- **RECORDED DATA**
*** Block opens ***

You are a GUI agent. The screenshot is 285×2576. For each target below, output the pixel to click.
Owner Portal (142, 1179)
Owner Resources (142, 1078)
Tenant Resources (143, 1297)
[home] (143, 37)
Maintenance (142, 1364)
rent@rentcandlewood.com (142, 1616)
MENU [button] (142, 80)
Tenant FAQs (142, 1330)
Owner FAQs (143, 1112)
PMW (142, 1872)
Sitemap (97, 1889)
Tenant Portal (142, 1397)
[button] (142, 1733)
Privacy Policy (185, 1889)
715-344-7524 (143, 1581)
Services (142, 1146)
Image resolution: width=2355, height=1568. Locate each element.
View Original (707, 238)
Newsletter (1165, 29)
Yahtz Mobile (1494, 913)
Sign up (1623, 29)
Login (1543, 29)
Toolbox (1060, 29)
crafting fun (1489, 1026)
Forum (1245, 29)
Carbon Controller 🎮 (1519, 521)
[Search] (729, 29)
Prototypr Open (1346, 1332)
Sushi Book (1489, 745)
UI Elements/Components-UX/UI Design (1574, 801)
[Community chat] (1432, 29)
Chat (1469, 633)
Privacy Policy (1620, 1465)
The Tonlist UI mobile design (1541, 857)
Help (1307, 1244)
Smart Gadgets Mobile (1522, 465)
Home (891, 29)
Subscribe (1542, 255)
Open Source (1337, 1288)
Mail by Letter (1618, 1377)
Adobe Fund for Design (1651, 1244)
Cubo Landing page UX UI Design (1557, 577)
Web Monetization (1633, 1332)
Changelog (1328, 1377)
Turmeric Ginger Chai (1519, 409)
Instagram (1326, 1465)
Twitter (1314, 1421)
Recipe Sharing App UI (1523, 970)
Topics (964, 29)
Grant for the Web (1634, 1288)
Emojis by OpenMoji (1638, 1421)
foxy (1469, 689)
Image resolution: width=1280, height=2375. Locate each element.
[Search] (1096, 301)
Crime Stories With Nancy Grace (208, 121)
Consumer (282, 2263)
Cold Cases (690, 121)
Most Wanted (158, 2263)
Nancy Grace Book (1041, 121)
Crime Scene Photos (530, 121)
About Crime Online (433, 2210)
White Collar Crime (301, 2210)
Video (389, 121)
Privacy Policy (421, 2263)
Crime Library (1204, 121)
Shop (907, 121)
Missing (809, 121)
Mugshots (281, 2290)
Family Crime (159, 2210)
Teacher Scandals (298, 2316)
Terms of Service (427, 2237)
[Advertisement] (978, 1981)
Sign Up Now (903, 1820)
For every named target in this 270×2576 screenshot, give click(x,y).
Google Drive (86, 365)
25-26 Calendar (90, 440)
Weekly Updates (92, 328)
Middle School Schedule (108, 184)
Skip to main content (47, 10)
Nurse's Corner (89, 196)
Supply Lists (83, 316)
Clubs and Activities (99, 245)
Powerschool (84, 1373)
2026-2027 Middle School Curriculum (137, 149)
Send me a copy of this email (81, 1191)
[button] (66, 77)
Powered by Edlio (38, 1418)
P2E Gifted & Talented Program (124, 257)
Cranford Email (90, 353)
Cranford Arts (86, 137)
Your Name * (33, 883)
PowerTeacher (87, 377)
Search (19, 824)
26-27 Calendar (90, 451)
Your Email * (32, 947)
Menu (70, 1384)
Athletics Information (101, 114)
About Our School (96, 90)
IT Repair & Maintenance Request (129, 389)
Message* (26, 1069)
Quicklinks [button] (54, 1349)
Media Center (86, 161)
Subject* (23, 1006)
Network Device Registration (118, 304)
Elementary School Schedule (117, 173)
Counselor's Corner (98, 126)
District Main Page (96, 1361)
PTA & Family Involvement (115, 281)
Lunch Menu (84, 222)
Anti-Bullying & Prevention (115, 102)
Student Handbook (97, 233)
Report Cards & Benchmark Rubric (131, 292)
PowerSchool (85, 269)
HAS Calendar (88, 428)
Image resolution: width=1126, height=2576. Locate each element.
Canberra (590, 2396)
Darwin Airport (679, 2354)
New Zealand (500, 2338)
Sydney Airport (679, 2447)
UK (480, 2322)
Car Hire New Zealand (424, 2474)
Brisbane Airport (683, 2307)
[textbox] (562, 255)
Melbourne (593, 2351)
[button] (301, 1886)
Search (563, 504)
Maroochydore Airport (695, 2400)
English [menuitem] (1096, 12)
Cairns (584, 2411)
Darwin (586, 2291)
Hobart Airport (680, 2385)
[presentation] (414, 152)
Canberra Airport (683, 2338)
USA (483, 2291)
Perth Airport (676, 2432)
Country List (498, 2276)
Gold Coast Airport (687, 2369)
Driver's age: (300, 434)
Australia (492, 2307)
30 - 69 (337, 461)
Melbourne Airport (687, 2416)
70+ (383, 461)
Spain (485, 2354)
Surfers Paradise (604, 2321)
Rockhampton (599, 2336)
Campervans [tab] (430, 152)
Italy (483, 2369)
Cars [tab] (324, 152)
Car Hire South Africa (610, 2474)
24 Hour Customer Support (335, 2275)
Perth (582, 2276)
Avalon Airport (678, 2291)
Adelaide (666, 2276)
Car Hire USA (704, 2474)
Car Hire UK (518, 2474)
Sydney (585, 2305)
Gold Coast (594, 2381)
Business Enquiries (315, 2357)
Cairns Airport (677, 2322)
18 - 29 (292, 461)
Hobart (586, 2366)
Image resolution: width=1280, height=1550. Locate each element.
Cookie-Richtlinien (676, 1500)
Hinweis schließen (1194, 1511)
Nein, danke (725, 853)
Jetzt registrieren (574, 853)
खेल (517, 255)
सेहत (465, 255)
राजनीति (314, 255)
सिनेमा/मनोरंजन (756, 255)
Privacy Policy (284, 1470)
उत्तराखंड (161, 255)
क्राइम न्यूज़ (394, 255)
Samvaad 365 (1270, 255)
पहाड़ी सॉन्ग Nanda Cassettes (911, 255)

*** Block closes ***

- **EXERCISE DESCRIPTION**
Please retype all of the data above exactly as it appears.

- **WRITTEN RESPONSE**
You are a GUI agent. The screenshot is 285×2576. For each target below, output the pixel to click.
Owner Portal (142, 1179)
Owner Resources (142, 1078)
Tenant Resources (143, 1297)
[home] (143, 37)
Maintenance (142, 1364)
rent@rentcandlewood.com (142, 1616)
MENU [button] (142, 80)
Tenant FAQs (142, 1330)
Owner FAQs (143, 1112)
PMW (142, 1872)
Sitemap (97, 1889)
Tenant Portal (142, 1397)
[button] (142, 1733)
Privacy Policy (185, 1889)
715-344-7524 (143, 1581)
Services (142, 1146)
Image resolution: width=2355, height=1568. Locate each element.
View Original (707, 238)
Newsletter (1165, 29)
Yahtz Mobile (1494, 913)
Sign up (1623, 29)
Login (1543, 29)
Toolbox (1060, 29)
crafting fun (1489, 1026)
Forum (1245, 29)
Carbon Controller 🎮 (1519, 521)
[Search] (729, 29)
Prototypr Open (1346, 1332)
Sushi Book (1489, 745)
UI Elements/Components-UX/UI Design (1574, 801)
[Community chat] (1432, 29)
Chat (1469, 633)
Privacy Policy (1620, 1465)
The Tonlist UI mobile design (1541, 857)
Help (1307, 1244)
Smart Gadgets Mobile (1522, 465)
Home (891, 29)
Subscribe (1542, 255)
Open Source (1337, 1288)
Mail by Letter (1618, 1377)
Adobe Fund for Design (1651, 1244)
Cubo Landing page UX UI Design (1557, 577)
Web Monetization (1633, 1332)
Changelog (1328, 1377)
Turmeric Ginger Chai (1519, 409)
Instagram (1326, 1465)
Twitter (1314, 1421)
Recipe Sharing App UI (1523, 970)
Topics (964, 29)
Grant for the Web (1634, 1288)
Emojis by OpenMoji (1638, 1421)
foxy (1469, 689)
Image resolution: width=1280, height=2375. Locate each element.
[Search] (1096, 301)
Crime Stories With Nancy Grace (208, 121)
Consumer (282, 2263)
Cold Cases (690, 121)
Most Wanted (158, 2263)
Nancy Grace Book (1041, 121)
Crime Scene Photos (530, 121)
About Crime Online (433, 2210)
White Collar Crime (301, 2210)
Video (389, 121)
Privacy Policy (421, 2263)
Crime Library (1204, 121)
Shop (907, 121)
Missing (809, 121)
Mugshots (281, 2290)
Family Crime (159, 2210)
Teacher Scandals (298, 2316)
Terms of Service (427, 2237)
[Advertisement] (978, 1981)
Sign Up Now (903, 1820)
For every named target in this 270×2576 screenshot, give click(x,y).
Google Drive (86, 365)
25-26 Calendar (90, 440)
Weekly Updates (92, 328)
Middle School Schedule (108, 184)
Skip to main content (47, 10)
Nurse's Corner (89, 196)
Supply Lists (83, 316)
Clubs and Activities (99, 245)
Powerschool (84, 1373)
2026-2027 Middle School Curriculum (137, 149)
Send me a copy of this email (81, 1191)
[button] (66, 77)
Powered by Edlio (38, 1418)
P2E Gifted & Talented Program (124, 257)
Cranford Email (90, 353)
Cranford Arts (86, 137)
Your Name * (33, 883)
PowerTeacher (87, 377)
Search (19, 824)
26-27 Calendar (90, 451)
Your Email * (32, 947)
Menu (70, 1384)
Athletics Information (101, 114)
About Our School (96, 90)
IT Repair & Maintenance Request (129, 389)
Message* (26, 1069)
Quicklinks [button] (54, 1349)
Media Center (86, 161)
Subject* (23, 1006)
Network Device Registration (118, 304)
Elementary School Schedule (117, 173)
Counselor's Corner (98, 126)
District Main Page (96, 1361)
PTA & Family Involvement (115, 281)
Lunch Menu (84, 222)
Anti-Bullying & Prevention (115, 102)
Student Handbook (97, 233)
Report Cards & Benchmark Rubric (131, 292)
PowerSchool (85, 269)
HAS Calendar (88, 428)
Image resolution: width=1126, height=2576. Locate each element.
Canberra (590, 2396)
Darwin Airport (679, 2354)
New Zealand (500, 2338)
Sydney Airport (679, 2447)
UK (480, 2322)
Car Hire New Zealand (424, 2474)
Brisbane Airport (683, 2307)
[textbox] (562, 255)
Melbourne (593, 2351)
[button] (301, 1886)
Search (563, 504)
Maroochydore Airport (695, 2400)
English [menuitem] (1096, 12)
Cairns (584, 2411)
Darwin (586, 2291)
Hobart Airport (680, 2385)
[presentation] (414, 152)
Canberra Airport (683, 2338)
USA (483, 2291)
Perth Airport (676, 2432)
Country List (498, 2276)
Gold Coast Airport (687, 2369)
Driver's age: (300, 434)
Australia (492, 2307)
30 - 69 (337, 461)
Melbourne Airport (687, 2416)
70+ (383, 461)
Spain (485, 2354)
Surfers Paradise (604, 2321)
Rockhampton (599, 2336)
Campervans [tab] (430, 152)
Italy (483, 2369)
Cars [tab] (324, 152)
Car Hire South Africa (610, 2474)
24 Hour Customer Support (335, 2275)
Perth (582, 2276)
Avalon Airport (678, 2291)
Adelaide (666, 2276)
Car Hire USA (704, 2474)
Car Hire UK (518, 2474)
Sydney (585, 2305)
Gold Coast (594, 2381)
Business Enquiries (315, 2357)
Cairns Airport (677, 2322)
18 - 29 (292, 461)
Hobart (586, 2366)
Image resolution: width=1280, height=1550. Locate each element.
Cookie-Richtlinien (676, 1500)
Hinweis schließen (1194, 1511)
Nein, danke (725, 853)
Jetzt registrieren (574, 853)
खेल (517, 255)
सेहत (465, 255)
राजनीति (314, 255)
सिनेमा/मनोरंजन (756, 255)
Privacy Policy (284, 1470)
उत्तराखंड (161, 255)
क्राइम न्यूज़ (394, 255)
Samvaad 365 (1270, 255)
पहाड़ी सॉन्ग Nanda Cassettes (911, 255)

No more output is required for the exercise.